A small sugary snack, preferably accompanying a meal, can be managed by your body, as long as you’re keeping within your guideline daily amounts (GDA).

How much should I eat?
Your GDA of sugar is 90g per day, only 50g of which should be refined or ‘added’ sugar (meaning the sugar added to your food). 90g is equal to the amount of sugar found in two cans of fizzy drink or eight chocolate biscuits, which sounds like quite a lot. So how is it that we are all eating so far over our quota?

The root of the problem is really the ‘hidden’ sugar found in the majority of our processed foods. The amount of sugar found in prepared food can often be astounding, even if you’re buying savoury food. Tomato based sauces, coleslaw, bread, ketchup, and hot dogs all contain a surprising amount of sugar. In 2007, a Which? survey found that some ready meals contained more sugar than vanilla ice cream.

The biggest shock for shoppers is the levels of sugar found in diet products. Sugar is often used to replace the taste lost with the fat. Low fat mayonnaise and flavoured yoghurts in particular can be high in sugar and it is practices like these that are helping to push us towards a health pandemic.

Another major sugar culprit is soft drinks, a 500ml serving of coke contains around 17 cubes of sugar, and many other drinks are no better. The British Dietetic Association says that smoothies are fine in small quantities but if you drink a lot you will be consuming lots of sugar with very little of the necessary accompanying fibre.

How do I know if I’m eating too much?
The trick here lies in reading the label. When reading the ingredients list on a product a good tip is to look for any words ending in ‘ose’. Fructose, glucose, sucrose, maltose – all these words essentially mean sugar, as does hydrolysed starch, corn syrup and honey. If any of these words are high on the list of ingredients this means the product is high in sugar.

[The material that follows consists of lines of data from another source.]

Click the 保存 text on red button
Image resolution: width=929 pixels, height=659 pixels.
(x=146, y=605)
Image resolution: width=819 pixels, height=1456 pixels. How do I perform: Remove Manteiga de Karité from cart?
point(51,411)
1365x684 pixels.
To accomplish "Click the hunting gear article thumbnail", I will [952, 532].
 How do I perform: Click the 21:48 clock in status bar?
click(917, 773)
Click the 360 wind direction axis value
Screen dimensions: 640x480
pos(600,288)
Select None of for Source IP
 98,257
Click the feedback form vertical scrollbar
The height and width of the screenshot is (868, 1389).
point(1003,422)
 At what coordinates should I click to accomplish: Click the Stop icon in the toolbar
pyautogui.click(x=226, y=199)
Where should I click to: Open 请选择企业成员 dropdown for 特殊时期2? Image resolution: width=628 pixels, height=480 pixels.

Check the part of the label under carbohydrates that says ‘of which sugars’. This means all the sugar, naturally occurring and added, that is in the product. According to the NHS anything above 22.5g per 100g is considered a high sugar content food.

Making food from scratch and cutting out sugary snacks are the best ways to avoid the damaging effects of over-consumption. Have sugar in moderation and with a meal if possible, Also try to avoid sugary drinks. It is important to remember that things like fat and salt are also unhealthy in excess and maintaining a balanced diet is key.